■ Arbeitsanweisungen ■
A - Prüfen Sie, ob die Aussagen (i) bis (iii) mit dem Ausgangstext über Musikförderung bei Kindern übereinstimmen, und belegen Sie jedes Ja oder Nein mit einem wörtlichen Zitat: (i) Schüler der Kontrollgruppe schätzen sich im Lauf der Zeit als ängstlicher ein. (ii) Überdurchschnittliche Angstwerte bauen nur Kinder der Modellgruppe deutlich ab. (iii) Instrumentlernen führt bei Kindern zu stärkeren Angstsymptomen.
B - Führen Sie den Ausgangstext über Musikförderung bei Kindern im Anschluss an seinen letzten Satz fort.

■ Ausgangstext ■
☆ ☆ ☆ ☆ ☆

Kinder optimal fördern – mit Musik

Die Bilanz, dass Kinder der musikbetonten Grundschulen ihren Vorsprung im Merkmal “musikalische Begabung/ Leistung/ Kreativität” im Verlauf ihrer Grundschule im Vergleich zu Kindern der Kontrollgruppe signifikant steigern können, bedeutet, dass diese “Musikalisierung” in ein und demselben Lernprozess zugleich all jene Persönlichkeitsvorteile fördert, die die Studie als überzufällige Transfereffekte nachweisen kann. Somit liegt ein positiver, sich selbst verstärkender Zirkel vor.

5. Angst – Emotionale Labilität: Die meisten Kinder können, und dies unabhängig von ihrer Gruppenzugehörigkeit, überdurchschnittliche Angstwerte im Verlaufe ihrer Grundschulzeit erfreulicherweise deutlich abbauen. Dies spricht zugleich für ein vertrauensvolles Schulklima. Schüler der Kontrollgruppe glauben jedoch von sich selbst, über die Zeit hinweg eher ängstlicher geworden zu sein, während Kinder der Modellgruppe meinen, allgemeine Ängste besser reduzieren zu können.

Musik kann demnach zu einem emotionalen Refugium werden, gerade und insbesondere in der Phase der beginnenden Pubertät mit all ihren Identifikationsproblemen. Welch hohe sozialtherapeutische Funktion der Musik zukommt, wissen wir aus nahezu allen Jugendkulturen. Jugend und Musik sind in ihnen eine Lebenseinheit, Musik wird zum integralen Lebensexistential.

Dies bedeutet in positiver Interpretation: Instrumentlernen und Musizieren “neurotisiert” unsere Kinder trotz Übens, musikalischer Leistungserwartung und öffentlichem Musizieren nicht auffällig oder gar bedeutsam. Sie leiden nicht unter stärkeren Angstsymptomen oder ausgeprägter emotionaler Labilität (“Neurotizismus”), die in Untersuchungen mit Berufsmusikern immer wieder repliziert wurden.

☆ ☆ ☆ ☆ ☆

■ Vorliegendes Material ■
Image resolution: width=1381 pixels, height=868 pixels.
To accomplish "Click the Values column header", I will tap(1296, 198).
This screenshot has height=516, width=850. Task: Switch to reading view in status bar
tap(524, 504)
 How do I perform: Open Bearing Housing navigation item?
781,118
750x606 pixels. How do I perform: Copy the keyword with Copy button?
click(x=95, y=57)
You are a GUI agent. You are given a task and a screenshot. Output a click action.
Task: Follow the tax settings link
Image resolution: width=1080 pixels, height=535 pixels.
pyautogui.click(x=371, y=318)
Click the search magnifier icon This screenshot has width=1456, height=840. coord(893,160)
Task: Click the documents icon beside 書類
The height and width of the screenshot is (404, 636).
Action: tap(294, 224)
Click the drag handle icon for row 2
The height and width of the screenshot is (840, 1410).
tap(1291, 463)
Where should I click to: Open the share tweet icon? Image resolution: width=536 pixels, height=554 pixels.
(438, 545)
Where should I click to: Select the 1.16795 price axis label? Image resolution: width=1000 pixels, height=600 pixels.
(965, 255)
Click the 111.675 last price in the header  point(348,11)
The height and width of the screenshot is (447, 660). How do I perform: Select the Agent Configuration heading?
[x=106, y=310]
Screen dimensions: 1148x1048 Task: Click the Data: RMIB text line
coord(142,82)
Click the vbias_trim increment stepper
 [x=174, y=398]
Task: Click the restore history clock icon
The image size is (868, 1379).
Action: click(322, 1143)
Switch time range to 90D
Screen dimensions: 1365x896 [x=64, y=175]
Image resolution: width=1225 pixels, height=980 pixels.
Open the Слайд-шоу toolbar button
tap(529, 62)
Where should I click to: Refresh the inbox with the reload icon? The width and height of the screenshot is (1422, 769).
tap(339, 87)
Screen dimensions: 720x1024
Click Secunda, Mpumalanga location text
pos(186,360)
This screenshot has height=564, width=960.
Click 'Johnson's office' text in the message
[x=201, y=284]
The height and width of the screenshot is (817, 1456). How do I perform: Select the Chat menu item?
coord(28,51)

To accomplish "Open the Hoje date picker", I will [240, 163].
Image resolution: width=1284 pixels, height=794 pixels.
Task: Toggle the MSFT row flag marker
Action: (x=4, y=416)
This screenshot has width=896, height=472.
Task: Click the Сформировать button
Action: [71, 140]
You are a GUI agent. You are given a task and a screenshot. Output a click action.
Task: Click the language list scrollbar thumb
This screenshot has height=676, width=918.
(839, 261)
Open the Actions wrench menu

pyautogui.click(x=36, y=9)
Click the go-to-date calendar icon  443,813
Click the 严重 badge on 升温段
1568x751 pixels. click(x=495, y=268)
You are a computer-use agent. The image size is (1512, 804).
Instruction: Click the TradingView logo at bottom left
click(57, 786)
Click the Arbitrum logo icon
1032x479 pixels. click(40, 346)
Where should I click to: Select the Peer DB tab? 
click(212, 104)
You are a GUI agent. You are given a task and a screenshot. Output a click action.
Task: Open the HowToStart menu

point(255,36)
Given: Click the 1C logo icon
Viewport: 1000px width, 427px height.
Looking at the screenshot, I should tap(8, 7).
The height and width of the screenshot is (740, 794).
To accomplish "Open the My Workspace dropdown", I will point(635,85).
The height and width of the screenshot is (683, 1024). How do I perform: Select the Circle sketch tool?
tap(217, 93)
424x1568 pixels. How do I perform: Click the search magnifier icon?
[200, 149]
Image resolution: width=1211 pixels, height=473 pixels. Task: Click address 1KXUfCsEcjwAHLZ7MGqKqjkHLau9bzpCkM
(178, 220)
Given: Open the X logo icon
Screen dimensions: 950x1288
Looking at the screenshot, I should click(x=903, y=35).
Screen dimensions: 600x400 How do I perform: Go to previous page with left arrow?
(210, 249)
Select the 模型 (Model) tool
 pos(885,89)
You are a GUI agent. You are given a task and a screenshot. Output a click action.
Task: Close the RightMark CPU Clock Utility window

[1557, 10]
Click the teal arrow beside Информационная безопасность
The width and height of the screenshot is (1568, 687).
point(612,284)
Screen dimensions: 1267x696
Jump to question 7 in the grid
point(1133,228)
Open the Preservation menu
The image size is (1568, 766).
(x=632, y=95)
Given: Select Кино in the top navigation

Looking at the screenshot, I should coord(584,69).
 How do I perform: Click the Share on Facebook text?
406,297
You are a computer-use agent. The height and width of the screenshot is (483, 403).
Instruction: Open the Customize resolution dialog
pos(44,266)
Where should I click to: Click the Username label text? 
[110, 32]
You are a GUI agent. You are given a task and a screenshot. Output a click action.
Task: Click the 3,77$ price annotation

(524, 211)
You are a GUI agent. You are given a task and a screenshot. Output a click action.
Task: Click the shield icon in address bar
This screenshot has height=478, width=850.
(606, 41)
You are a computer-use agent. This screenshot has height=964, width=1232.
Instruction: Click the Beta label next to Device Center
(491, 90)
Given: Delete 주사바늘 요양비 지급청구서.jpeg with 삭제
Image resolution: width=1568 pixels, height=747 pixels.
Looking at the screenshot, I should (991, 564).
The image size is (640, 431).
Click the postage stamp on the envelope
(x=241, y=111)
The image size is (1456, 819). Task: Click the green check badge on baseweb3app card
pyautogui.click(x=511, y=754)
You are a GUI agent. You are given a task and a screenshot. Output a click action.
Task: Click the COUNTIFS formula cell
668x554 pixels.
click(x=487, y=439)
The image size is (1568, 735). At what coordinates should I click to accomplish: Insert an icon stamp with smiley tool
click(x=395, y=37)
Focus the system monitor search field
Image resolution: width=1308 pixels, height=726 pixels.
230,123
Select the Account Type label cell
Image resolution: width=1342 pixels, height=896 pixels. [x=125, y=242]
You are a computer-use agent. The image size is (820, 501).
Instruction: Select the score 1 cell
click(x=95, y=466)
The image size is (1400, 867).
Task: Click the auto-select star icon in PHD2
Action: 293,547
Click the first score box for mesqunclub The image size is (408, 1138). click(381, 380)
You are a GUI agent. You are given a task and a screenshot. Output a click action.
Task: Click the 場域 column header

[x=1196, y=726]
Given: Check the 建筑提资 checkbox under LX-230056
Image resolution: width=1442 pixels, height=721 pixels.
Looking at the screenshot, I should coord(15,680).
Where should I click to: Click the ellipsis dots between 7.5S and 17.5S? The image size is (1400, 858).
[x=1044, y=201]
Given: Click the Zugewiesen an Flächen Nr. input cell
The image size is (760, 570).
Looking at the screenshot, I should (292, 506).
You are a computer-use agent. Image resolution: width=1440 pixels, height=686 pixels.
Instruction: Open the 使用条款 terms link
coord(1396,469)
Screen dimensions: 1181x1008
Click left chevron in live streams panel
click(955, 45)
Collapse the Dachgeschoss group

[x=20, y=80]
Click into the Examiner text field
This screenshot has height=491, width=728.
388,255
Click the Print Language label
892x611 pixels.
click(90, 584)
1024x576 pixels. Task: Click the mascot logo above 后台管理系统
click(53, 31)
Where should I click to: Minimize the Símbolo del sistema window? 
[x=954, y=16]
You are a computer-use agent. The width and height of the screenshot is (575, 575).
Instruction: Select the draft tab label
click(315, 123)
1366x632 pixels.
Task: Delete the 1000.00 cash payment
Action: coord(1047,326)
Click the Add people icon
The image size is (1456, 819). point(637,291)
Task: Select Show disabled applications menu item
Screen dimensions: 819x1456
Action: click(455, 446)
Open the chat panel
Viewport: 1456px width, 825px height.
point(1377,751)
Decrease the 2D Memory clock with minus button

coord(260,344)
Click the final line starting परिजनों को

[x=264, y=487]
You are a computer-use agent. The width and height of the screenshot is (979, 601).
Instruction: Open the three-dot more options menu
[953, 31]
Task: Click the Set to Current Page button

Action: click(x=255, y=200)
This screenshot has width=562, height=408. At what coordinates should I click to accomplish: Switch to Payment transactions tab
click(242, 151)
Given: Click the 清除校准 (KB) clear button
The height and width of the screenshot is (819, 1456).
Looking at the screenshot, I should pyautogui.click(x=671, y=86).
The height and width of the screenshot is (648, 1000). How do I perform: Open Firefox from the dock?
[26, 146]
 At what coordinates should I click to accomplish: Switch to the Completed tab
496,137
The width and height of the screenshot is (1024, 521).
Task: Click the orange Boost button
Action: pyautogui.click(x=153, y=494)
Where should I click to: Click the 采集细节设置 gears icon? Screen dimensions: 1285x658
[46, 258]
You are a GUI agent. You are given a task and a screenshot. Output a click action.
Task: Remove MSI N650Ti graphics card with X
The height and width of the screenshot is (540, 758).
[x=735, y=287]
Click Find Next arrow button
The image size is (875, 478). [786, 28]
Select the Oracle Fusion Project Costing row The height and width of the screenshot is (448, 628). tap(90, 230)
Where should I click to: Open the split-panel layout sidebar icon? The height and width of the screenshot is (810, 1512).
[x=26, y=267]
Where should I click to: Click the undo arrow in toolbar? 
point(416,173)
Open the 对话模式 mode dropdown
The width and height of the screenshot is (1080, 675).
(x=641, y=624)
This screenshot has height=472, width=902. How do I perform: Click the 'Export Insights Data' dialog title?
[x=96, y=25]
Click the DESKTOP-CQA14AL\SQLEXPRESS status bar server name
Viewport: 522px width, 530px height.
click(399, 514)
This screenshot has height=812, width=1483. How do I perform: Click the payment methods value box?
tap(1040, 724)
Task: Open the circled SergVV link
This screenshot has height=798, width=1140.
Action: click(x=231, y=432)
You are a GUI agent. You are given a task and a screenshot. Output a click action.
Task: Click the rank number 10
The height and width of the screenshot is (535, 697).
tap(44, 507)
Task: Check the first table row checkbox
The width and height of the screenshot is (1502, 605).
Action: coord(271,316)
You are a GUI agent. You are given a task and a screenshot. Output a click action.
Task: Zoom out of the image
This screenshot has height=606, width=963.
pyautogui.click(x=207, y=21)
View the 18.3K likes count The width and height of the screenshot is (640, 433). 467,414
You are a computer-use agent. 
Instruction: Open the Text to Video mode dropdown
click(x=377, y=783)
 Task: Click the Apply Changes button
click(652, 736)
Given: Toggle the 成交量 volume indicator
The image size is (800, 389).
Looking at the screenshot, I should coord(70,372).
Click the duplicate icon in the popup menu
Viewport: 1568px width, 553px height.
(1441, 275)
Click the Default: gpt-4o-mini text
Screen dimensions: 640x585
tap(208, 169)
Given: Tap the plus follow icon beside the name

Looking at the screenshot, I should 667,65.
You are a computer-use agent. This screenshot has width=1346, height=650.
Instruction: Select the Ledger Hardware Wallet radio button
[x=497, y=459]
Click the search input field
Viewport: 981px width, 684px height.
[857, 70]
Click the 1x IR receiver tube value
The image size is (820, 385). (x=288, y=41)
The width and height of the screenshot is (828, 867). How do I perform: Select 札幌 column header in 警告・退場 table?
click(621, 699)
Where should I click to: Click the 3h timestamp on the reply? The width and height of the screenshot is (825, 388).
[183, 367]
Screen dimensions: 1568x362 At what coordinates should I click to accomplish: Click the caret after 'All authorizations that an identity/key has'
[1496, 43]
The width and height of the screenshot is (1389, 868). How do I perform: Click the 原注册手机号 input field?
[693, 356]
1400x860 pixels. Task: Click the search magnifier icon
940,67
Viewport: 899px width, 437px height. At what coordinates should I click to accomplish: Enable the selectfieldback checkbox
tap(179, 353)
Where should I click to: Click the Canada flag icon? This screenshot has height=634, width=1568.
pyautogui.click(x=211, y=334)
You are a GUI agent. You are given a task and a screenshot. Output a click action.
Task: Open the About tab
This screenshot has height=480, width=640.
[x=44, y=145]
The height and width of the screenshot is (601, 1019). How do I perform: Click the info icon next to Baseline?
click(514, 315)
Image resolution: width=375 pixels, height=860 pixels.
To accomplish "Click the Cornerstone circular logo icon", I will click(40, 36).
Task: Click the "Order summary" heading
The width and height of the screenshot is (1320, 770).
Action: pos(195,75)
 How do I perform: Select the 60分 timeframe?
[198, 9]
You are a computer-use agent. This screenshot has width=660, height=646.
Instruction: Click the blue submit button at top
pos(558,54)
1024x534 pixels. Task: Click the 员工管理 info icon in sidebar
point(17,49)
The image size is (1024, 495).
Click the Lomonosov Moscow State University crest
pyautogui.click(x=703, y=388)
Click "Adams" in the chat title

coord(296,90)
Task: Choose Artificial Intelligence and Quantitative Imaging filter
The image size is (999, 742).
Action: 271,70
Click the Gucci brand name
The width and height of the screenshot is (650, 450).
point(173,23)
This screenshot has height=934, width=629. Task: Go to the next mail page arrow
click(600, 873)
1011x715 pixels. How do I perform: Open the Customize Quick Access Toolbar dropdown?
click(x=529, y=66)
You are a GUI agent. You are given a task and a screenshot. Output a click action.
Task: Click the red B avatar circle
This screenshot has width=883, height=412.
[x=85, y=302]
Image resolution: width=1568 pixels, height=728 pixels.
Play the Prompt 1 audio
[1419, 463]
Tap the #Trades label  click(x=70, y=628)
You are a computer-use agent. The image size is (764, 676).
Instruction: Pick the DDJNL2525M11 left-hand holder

☆ ☆ ☆ ☆ ☆

■ Antworten folgen ■
A -
(i) Ja: „Schüler der Kontrollgruppe glauben jedoch von sich selbst, über die Zeit hinweg eher ängstlicher geworden zu sein“
(ii) Nein: „Die meisten Kinder können, und dies unabhängig von ihrer Gruppenzugehörigkeit, überdurchschnittliche Angstwerte im Verlaufe ihrer Grundschulzeit erfreulicherweise deutlich abbauen.“
(iii) Nein: „Sie leiden nicht unter stärkeren Angstsymptomen oder ausgeprägter emotionaler Labilität“

B -
6. Allgemeine Schulleistungen: Musikbetonung bedeutet an Berliner Grundschulen für alle Schüler zusätzliche Zeitinvestitionen bis in die Nachmittagsstunden, so im Erlernen eines Instrumentes, im Üben, im Ensemblespiel oder in der Vorbereitung von Aufführungen.

Empfehlungen

Ein geradezu sensationelles und für Eltern/Erziehungsberechtigte wichtiges Ergebnis: Der erhebliche Zeitaufwand geht ganz eindeutig nicht zu Lasten der allgemeinen schulischen Leistungen. Zu keinem Erhebungszeitpunkt sind die Leistungen der Kinder aus der Modellgruppe in den sogenannten “Hauptfächern” schlechter als die der Kinder aus der Kontrollgruppe.

Der prozentuale Anteil der Kinder mit überdurchschnittlich guten Leistungen ist in der Modellgruppe oftmals höher als in der Kontrollgruppe. Dies gilt für die Fächer Mathematik, Deutsch und Englisch. Hier bestätigen wir Ergebnisse, wie sie auch in der sogenannten Schweizer Studie vorliegen(4).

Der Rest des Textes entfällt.